Data extract Start Marker
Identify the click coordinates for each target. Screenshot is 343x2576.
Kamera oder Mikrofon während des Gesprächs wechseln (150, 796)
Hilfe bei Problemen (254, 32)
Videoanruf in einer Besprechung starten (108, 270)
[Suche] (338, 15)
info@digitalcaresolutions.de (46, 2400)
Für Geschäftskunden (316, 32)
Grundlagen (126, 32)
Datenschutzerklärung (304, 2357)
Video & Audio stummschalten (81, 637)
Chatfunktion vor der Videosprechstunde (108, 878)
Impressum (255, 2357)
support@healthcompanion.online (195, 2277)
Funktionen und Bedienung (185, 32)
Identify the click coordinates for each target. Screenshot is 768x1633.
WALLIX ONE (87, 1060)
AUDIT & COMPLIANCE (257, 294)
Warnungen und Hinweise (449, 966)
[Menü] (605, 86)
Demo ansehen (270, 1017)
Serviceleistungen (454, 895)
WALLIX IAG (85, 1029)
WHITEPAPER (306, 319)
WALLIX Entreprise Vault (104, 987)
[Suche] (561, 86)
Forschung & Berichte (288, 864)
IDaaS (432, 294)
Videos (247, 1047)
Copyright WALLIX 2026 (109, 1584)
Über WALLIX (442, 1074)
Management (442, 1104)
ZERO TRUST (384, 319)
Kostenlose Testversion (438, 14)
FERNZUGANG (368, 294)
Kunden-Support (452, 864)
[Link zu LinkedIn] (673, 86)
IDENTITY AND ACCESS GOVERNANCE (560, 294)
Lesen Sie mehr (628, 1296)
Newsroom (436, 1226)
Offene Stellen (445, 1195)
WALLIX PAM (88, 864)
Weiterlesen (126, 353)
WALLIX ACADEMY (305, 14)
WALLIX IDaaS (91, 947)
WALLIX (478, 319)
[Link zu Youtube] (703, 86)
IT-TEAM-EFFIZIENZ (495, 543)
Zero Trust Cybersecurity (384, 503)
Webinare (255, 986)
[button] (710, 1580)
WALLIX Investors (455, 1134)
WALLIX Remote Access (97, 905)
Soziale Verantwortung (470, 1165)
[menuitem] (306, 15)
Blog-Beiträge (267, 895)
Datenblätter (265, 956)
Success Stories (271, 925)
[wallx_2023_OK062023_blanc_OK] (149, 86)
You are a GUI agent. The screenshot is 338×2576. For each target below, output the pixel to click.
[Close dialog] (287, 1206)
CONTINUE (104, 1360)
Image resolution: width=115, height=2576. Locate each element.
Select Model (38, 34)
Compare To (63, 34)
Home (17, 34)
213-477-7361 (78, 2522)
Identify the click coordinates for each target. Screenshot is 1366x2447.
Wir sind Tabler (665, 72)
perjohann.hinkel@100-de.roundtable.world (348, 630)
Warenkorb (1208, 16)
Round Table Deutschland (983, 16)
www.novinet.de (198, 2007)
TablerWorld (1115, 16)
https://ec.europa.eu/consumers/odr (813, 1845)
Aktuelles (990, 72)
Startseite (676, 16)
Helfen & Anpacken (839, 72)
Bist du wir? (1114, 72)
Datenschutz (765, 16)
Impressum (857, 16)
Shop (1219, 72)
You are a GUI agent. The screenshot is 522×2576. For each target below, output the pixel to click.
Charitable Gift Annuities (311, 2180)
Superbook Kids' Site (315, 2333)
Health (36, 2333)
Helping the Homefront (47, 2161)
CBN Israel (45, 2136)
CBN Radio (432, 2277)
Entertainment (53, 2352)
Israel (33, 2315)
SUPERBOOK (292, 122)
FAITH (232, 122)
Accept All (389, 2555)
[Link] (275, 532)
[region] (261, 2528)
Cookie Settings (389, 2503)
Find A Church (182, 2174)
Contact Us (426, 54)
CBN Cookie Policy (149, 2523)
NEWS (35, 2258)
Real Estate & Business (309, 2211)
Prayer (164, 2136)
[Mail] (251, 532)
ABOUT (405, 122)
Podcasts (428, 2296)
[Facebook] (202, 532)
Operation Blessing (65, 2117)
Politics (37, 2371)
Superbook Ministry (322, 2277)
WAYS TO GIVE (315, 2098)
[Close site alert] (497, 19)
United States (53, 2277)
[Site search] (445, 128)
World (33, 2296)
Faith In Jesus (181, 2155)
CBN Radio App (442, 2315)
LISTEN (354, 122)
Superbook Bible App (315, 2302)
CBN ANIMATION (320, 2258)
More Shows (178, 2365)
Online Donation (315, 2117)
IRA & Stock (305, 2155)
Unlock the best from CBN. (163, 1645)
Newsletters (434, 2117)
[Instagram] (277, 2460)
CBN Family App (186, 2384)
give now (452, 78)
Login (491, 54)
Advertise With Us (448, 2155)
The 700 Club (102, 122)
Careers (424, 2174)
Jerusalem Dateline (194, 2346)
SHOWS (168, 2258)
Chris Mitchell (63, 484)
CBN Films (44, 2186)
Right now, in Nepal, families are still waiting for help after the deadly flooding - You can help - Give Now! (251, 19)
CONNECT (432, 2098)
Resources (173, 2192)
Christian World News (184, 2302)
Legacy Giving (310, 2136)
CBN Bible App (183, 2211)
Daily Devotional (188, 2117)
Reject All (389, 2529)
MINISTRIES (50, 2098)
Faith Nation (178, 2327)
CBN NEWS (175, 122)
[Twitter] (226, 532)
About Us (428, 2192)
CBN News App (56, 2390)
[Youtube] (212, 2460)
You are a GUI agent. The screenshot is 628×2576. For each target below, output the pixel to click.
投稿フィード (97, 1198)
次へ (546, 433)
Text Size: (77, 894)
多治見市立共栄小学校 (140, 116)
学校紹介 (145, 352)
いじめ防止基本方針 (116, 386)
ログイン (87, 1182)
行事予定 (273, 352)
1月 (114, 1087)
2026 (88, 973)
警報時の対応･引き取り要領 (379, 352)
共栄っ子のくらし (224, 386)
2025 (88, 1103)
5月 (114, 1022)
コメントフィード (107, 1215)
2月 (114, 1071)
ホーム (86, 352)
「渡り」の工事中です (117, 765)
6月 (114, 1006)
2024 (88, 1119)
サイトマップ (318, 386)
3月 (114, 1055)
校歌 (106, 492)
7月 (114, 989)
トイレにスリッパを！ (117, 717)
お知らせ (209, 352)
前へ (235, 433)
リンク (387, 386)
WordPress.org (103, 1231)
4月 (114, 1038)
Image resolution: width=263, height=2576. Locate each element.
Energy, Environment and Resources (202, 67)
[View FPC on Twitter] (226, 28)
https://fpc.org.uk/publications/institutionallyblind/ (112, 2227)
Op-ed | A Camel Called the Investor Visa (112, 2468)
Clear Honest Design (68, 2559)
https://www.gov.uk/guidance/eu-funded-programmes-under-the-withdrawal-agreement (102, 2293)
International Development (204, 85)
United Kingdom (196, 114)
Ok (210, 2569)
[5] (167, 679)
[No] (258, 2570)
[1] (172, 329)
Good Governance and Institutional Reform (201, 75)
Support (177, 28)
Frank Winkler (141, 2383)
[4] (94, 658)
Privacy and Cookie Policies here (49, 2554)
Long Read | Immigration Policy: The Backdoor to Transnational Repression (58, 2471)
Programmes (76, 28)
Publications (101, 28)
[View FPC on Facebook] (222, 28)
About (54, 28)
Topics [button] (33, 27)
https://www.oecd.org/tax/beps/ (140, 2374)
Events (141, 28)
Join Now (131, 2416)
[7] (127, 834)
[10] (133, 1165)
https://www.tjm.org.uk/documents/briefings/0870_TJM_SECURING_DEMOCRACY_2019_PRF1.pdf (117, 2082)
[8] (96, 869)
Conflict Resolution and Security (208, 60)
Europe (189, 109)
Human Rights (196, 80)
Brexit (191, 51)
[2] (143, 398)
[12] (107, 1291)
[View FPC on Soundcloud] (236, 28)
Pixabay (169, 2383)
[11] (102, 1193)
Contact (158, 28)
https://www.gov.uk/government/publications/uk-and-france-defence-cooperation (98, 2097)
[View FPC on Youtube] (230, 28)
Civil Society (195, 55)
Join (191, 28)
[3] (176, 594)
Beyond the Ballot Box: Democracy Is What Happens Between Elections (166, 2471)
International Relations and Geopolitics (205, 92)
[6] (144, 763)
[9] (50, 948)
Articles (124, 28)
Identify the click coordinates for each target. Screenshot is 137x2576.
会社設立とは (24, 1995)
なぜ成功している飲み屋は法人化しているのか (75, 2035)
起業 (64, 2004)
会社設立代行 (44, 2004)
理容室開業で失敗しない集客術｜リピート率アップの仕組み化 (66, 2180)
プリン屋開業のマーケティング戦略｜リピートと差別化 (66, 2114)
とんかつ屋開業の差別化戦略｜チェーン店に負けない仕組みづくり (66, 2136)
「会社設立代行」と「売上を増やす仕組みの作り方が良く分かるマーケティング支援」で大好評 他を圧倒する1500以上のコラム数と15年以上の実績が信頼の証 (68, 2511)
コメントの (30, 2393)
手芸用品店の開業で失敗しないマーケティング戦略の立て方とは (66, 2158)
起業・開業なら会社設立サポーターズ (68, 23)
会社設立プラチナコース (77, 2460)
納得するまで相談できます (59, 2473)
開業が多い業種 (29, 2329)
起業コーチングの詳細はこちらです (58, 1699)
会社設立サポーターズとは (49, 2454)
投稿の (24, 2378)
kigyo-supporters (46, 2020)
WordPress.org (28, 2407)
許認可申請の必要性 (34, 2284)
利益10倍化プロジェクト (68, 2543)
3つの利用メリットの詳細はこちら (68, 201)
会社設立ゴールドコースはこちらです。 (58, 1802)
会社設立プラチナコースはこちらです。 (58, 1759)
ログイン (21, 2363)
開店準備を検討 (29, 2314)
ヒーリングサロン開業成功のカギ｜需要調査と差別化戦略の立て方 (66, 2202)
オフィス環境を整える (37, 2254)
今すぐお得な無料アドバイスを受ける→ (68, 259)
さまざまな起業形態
Data extract End Marker
* Work request
Within the material, how many lines hold the word "Identify"? Only the number is needed.

* Problem solution
4